----- MATERIAL FOR THIS EXERCISE -----

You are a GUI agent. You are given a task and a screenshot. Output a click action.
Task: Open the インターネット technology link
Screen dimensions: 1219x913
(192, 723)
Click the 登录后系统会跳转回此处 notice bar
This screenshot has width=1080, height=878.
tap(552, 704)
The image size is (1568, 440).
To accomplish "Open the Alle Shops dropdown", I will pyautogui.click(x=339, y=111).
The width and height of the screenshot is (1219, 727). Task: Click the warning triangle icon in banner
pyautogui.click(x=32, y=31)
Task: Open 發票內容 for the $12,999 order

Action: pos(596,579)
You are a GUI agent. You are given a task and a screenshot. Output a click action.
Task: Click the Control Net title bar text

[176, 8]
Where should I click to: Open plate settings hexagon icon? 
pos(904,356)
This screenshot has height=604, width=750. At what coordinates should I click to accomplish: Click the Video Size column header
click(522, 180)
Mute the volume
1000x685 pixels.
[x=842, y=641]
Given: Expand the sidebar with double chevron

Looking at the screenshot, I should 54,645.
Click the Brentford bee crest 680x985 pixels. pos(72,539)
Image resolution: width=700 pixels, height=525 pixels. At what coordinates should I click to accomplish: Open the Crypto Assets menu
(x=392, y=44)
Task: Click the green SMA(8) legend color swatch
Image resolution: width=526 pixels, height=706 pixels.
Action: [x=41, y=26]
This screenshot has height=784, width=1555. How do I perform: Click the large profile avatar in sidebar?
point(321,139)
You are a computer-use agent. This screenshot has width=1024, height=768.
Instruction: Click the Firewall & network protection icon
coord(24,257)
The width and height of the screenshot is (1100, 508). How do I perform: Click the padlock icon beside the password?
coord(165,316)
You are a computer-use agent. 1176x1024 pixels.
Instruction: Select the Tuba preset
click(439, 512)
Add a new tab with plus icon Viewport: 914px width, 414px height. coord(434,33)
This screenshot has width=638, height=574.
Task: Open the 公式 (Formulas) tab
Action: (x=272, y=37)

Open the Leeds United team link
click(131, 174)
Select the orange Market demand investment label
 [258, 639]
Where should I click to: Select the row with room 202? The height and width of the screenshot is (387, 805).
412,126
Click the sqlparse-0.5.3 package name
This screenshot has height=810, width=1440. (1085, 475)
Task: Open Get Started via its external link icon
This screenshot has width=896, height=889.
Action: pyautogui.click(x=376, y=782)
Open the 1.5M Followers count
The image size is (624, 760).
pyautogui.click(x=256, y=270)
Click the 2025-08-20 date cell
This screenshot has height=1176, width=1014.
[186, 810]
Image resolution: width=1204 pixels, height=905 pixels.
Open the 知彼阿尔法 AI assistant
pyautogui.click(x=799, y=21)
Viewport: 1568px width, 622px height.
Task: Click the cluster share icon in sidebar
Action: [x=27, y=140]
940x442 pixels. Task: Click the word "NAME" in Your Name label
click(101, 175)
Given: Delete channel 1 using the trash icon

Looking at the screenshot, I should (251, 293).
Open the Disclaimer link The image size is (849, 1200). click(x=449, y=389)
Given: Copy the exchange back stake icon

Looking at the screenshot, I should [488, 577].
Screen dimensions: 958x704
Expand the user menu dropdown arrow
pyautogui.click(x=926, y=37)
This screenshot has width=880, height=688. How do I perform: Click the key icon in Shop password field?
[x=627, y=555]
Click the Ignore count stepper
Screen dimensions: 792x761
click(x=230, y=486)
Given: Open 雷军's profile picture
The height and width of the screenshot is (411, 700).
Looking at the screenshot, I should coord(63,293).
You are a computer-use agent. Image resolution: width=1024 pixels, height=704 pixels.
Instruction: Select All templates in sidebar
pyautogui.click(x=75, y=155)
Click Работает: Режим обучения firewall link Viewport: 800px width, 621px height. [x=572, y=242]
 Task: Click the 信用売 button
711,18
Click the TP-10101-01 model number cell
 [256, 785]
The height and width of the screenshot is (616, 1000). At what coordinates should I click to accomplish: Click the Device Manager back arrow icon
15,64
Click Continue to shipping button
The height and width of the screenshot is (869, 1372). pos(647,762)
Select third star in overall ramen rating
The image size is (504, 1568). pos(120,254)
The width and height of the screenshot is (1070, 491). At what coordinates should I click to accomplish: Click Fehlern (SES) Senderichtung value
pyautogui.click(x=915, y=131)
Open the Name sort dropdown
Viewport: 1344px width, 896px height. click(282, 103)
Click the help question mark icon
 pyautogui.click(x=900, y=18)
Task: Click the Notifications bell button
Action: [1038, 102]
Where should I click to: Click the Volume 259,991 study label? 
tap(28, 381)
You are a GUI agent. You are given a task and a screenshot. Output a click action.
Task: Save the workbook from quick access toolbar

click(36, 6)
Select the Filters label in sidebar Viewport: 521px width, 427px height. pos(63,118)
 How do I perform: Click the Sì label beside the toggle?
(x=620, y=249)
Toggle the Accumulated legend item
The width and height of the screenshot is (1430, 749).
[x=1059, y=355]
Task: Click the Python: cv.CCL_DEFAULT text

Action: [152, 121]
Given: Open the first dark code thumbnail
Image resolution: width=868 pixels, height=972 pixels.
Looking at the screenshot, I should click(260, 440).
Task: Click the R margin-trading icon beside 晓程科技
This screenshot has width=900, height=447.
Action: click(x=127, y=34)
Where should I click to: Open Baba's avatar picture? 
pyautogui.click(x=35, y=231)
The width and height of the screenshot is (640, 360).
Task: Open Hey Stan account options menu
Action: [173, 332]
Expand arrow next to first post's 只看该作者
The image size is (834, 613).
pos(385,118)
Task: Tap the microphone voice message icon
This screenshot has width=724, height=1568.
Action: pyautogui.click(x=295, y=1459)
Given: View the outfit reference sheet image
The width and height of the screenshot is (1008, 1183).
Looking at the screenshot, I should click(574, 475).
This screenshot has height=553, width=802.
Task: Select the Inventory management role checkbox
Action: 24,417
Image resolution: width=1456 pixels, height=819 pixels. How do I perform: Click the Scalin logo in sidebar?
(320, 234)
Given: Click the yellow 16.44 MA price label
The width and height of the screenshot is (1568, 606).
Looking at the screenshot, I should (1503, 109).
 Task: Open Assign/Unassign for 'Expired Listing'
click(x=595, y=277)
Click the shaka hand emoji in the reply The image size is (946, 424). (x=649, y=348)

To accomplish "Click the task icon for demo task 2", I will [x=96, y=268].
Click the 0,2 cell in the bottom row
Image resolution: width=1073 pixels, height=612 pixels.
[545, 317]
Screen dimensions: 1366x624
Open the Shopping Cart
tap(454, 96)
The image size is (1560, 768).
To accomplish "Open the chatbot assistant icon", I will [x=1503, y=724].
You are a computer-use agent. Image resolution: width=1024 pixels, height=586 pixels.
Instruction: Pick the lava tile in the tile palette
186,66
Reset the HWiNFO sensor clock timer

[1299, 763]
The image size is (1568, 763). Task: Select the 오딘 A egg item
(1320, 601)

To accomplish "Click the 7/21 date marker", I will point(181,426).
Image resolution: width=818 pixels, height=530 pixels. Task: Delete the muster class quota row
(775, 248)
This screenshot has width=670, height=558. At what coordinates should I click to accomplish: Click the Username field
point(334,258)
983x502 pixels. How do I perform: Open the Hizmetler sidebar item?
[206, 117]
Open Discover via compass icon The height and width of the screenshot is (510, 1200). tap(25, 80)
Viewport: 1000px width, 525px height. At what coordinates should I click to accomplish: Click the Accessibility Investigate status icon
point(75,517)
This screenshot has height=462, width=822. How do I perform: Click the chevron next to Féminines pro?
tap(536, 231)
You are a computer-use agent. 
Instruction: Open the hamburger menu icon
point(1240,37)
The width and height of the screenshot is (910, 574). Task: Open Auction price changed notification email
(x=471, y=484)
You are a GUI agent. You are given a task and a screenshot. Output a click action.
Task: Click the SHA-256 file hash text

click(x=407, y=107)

-----

◆ WHAT IS NEEDED
Wherever the word "will" appears in a line of the data, copy that line.

◆ TASK SOLUTION
To accomplish "Open the Alle Shops dropdown", I will pyautogui.click(x=339, y=111).
To accomplish "Click the task icon for demo task 2", I will [x=96, y=268].
To accomplish "Open the chatbot assistant icon", I will [x=1503, y=724].
To accomplish "Click the 7/21 date marker", I will point(181,426).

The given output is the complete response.